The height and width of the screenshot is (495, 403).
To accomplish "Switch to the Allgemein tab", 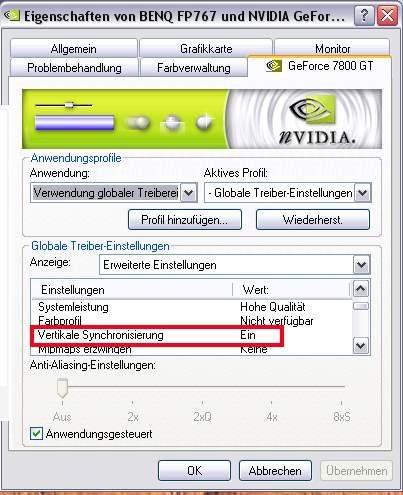I will (x=74, y=49).
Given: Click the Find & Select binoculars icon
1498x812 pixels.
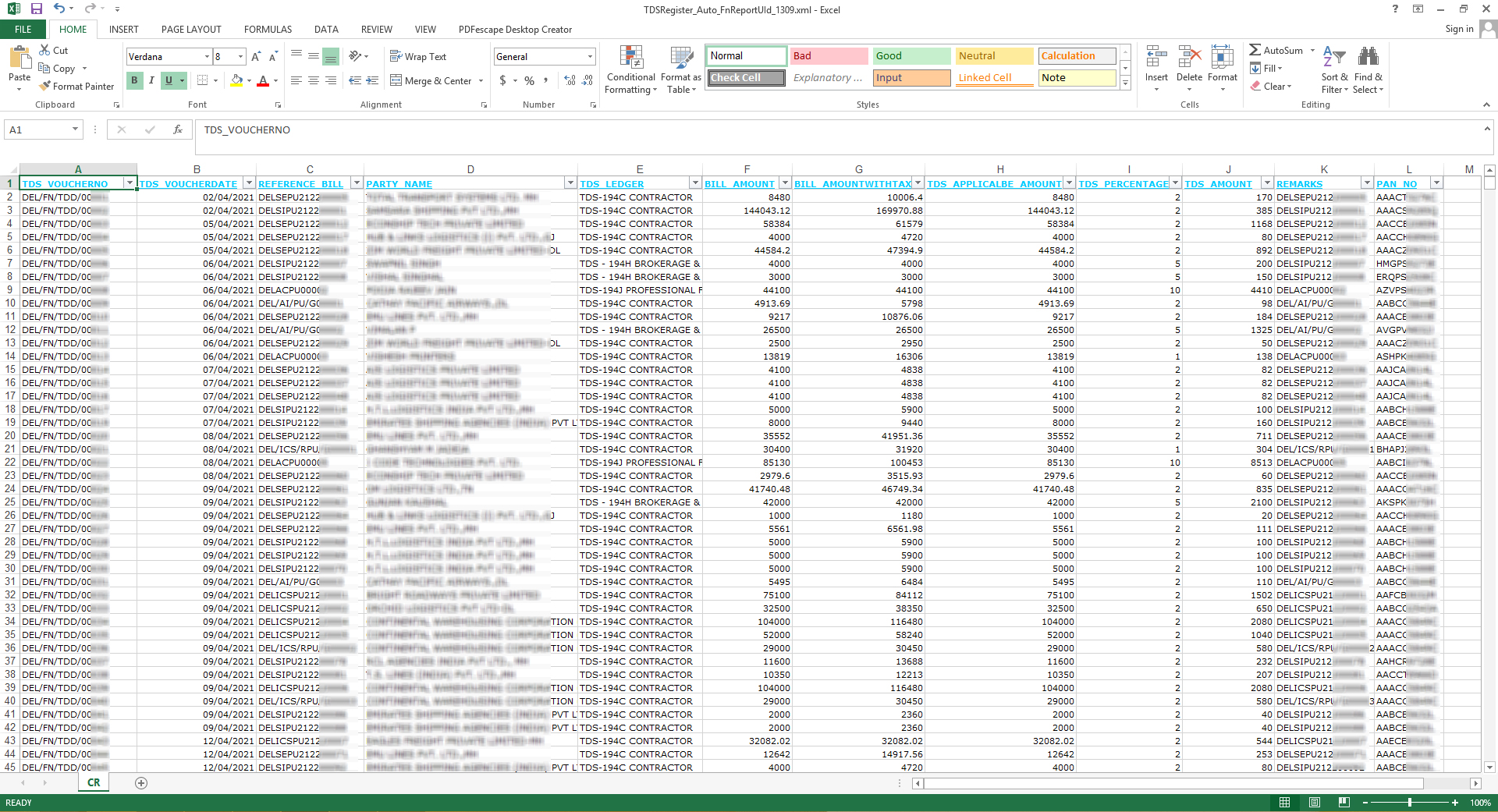Looking at the screenshot, I should coord(1368,69).
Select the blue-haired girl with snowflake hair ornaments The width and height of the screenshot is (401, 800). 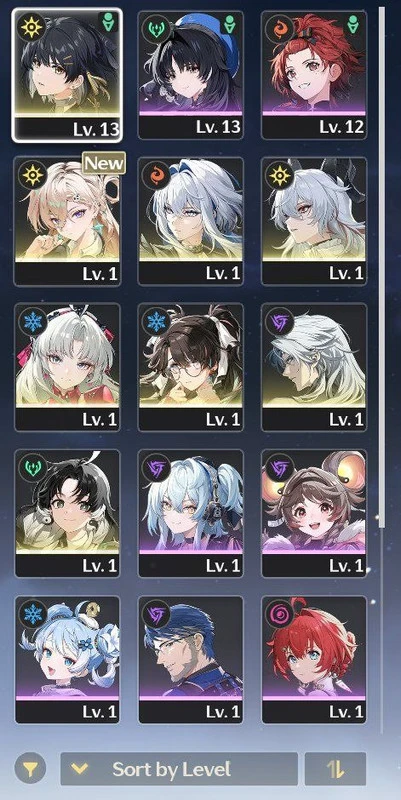(x=67, y=659)
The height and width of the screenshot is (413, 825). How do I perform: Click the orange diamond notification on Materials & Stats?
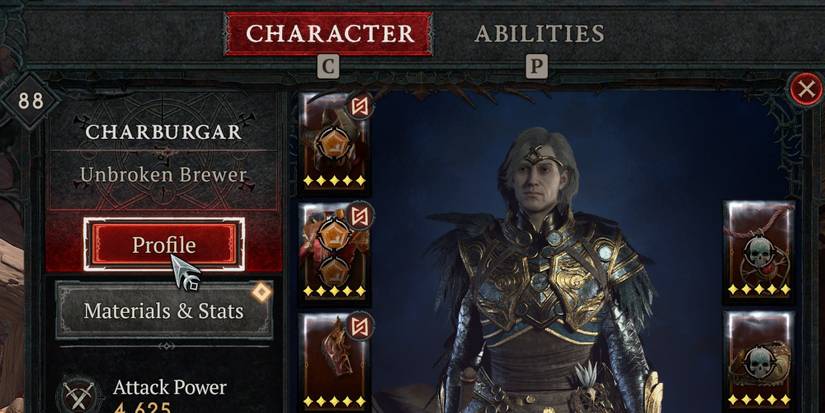click(261, 293)
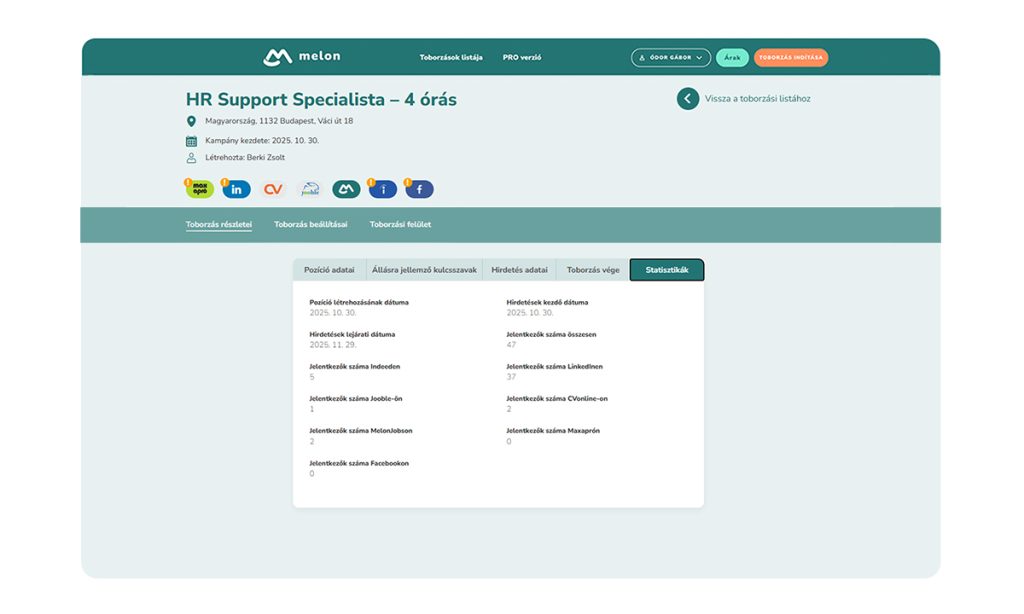Click the back arrow circle icon
The height and width of the screenshot is (614, 1024).
click(687, 98)
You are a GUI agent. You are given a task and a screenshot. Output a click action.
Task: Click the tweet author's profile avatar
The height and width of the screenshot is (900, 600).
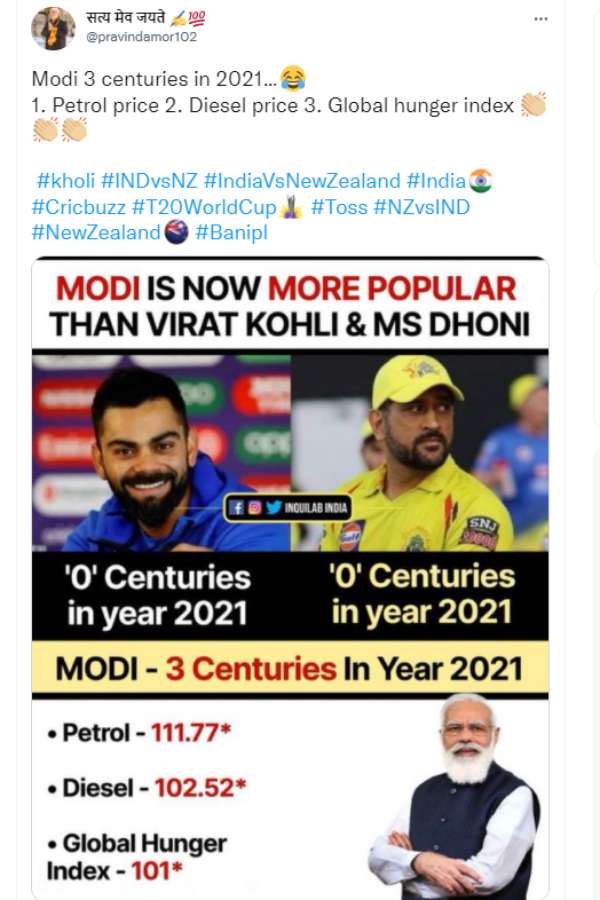(53, 27)
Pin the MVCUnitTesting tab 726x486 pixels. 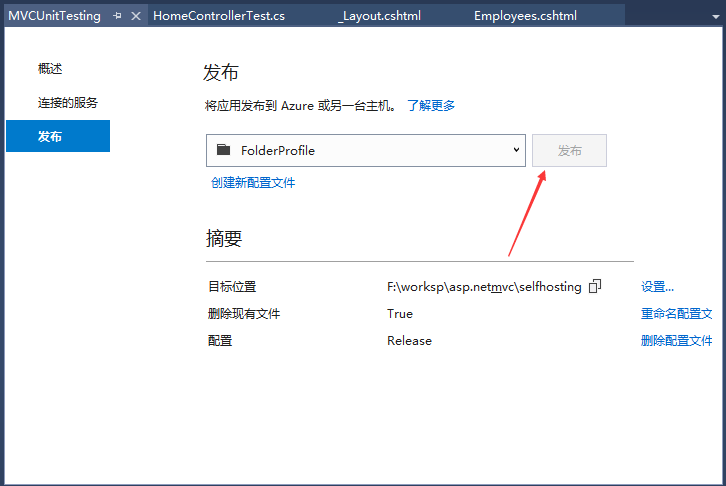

——

Exercise requirements: Quote, word for word and nothing more, every line from the line with "Task: Click the tweet author's profile avatar" to the end of the entries, including both ends; skip any pictures.

Answer box:
Task: Click the tweet author's profile avatar
The height and width of the screenshot is (900, 600).
(53, 27)
Pin the MVCUnitTesting tab 726x486 pixels. 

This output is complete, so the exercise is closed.